## Required action:
Report how many lines below contain the word "will", and give only that number.

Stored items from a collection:
****************

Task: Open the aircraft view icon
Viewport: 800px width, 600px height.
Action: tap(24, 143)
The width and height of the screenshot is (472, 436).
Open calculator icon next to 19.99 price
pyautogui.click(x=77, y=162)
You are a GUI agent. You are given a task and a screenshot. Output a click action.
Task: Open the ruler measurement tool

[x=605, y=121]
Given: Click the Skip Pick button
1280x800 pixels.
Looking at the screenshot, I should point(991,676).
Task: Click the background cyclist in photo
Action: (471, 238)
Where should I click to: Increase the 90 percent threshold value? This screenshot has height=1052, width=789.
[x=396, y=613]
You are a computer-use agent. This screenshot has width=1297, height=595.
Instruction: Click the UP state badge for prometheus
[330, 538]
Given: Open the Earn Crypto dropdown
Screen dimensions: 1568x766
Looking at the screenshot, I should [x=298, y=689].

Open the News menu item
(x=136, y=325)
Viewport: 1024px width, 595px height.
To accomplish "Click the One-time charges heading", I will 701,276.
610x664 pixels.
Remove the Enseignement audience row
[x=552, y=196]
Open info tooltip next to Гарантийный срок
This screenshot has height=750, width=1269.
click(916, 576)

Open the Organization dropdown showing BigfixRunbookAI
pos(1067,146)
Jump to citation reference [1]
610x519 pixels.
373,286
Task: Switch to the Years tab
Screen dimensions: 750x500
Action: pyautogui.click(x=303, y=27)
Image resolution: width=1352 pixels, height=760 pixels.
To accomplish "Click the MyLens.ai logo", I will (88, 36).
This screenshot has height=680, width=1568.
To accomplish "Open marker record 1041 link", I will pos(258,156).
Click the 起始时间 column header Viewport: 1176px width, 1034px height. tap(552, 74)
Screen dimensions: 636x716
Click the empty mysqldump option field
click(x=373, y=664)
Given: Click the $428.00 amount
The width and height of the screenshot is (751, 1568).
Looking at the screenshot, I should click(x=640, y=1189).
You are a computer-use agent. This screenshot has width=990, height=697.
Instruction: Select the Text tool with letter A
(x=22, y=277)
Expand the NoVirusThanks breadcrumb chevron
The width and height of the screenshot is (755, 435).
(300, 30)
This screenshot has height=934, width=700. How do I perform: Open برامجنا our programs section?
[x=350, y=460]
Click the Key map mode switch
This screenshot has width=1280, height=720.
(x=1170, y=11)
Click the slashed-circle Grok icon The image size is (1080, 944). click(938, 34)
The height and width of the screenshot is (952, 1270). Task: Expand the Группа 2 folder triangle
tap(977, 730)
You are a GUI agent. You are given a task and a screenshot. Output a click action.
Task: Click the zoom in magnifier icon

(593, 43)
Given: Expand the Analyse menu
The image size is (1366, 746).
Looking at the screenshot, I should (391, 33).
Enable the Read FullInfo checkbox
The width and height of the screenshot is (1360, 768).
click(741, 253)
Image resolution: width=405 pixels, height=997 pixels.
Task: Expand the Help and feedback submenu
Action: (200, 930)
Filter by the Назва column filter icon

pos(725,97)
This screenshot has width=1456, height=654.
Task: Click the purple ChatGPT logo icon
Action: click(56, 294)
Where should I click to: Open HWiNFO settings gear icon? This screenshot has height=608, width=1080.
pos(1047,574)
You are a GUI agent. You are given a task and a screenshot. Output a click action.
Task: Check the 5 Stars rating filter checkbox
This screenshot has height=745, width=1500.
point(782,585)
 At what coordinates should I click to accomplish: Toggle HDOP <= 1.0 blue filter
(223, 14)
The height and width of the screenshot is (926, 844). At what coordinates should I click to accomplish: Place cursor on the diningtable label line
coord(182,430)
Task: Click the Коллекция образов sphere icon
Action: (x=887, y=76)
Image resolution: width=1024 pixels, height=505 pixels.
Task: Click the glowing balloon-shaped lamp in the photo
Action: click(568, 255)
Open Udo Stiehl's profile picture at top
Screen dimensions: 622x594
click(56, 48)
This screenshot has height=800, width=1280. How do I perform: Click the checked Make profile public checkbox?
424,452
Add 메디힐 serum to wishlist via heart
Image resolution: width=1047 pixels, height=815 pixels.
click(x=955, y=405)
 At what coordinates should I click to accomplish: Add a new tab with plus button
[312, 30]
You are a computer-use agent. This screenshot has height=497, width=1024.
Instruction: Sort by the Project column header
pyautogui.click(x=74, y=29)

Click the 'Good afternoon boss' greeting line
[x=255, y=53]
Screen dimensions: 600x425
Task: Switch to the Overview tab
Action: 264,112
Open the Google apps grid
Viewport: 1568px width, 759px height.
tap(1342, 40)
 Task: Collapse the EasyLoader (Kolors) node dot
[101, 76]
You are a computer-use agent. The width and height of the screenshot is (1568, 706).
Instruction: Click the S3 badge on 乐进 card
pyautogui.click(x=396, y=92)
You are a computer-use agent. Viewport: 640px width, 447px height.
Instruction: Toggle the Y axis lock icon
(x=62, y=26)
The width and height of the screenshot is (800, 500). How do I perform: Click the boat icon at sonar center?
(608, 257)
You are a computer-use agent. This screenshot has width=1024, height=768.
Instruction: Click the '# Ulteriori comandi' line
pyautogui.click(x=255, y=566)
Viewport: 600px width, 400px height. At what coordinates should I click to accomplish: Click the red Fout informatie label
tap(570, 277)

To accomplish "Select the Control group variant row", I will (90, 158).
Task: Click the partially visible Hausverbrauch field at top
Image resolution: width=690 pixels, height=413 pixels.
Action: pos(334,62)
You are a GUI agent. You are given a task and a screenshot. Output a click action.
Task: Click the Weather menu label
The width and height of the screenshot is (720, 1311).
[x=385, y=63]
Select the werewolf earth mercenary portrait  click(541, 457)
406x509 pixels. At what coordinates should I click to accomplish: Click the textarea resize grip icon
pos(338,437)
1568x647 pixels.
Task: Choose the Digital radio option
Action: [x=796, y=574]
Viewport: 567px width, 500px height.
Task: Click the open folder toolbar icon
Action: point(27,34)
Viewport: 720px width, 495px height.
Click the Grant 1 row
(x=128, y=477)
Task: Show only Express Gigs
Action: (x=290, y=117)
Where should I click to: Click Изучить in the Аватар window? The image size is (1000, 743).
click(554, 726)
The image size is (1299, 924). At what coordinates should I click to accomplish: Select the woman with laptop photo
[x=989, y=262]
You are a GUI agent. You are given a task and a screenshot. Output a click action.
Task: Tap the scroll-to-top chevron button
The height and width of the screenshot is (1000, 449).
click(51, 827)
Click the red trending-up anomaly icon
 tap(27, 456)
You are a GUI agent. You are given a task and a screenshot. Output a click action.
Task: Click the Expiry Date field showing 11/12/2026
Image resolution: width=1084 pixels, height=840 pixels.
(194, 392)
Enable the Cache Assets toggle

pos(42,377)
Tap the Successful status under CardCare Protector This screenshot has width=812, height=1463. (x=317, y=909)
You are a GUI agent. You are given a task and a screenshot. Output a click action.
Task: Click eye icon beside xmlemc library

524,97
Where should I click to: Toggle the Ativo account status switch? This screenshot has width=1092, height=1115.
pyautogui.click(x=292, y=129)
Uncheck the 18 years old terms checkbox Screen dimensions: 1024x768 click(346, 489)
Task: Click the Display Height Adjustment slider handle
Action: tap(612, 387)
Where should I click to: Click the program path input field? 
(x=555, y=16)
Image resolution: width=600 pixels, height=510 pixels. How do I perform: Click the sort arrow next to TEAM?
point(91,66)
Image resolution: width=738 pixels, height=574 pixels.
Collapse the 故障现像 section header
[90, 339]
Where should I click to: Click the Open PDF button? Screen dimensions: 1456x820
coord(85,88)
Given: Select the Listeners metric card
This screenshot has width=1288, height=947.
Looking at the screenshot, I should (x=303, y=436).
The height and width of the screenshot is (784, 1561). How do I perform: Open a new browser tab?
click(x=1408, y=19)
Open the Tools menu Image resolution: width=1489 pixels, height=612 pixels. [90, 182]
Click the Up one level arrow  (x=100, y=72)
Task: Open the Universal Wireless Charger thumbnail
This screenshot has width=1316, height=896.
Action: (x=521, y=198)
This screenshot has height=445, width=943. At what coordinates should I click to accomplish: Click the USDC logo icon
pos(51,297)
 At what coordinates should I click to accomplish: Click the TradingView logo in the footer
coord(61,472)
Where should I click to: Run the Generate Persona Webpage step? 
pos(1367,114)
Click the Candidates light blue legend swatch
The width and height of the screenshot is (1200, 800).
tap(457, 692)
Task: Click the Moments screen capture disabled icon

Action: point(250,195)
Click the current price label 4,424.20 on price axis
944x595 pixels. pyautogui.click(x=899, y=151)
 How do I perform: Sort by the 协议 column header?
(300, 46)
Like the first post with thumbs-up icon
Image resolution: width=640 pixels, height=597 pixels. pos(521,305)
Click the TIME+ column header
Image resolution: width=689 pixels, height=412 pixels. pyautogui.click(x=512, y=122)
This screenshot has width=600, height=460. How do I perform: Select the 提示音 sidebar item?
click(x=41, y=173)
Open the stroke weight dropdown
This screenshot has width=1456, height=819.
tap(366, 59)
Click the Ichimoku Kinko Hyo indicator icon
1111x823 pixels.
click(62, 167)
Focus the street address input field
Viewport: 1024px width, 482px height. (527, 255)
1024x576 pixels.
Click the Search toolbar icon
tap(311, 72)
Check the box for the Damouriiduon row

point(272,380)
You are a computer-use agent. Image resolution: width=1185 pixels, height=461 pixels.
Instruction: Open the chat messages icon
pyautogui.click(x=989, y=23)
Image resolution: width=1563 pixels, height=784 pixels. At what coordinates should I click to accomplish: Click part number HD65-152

****************

## Result below:
4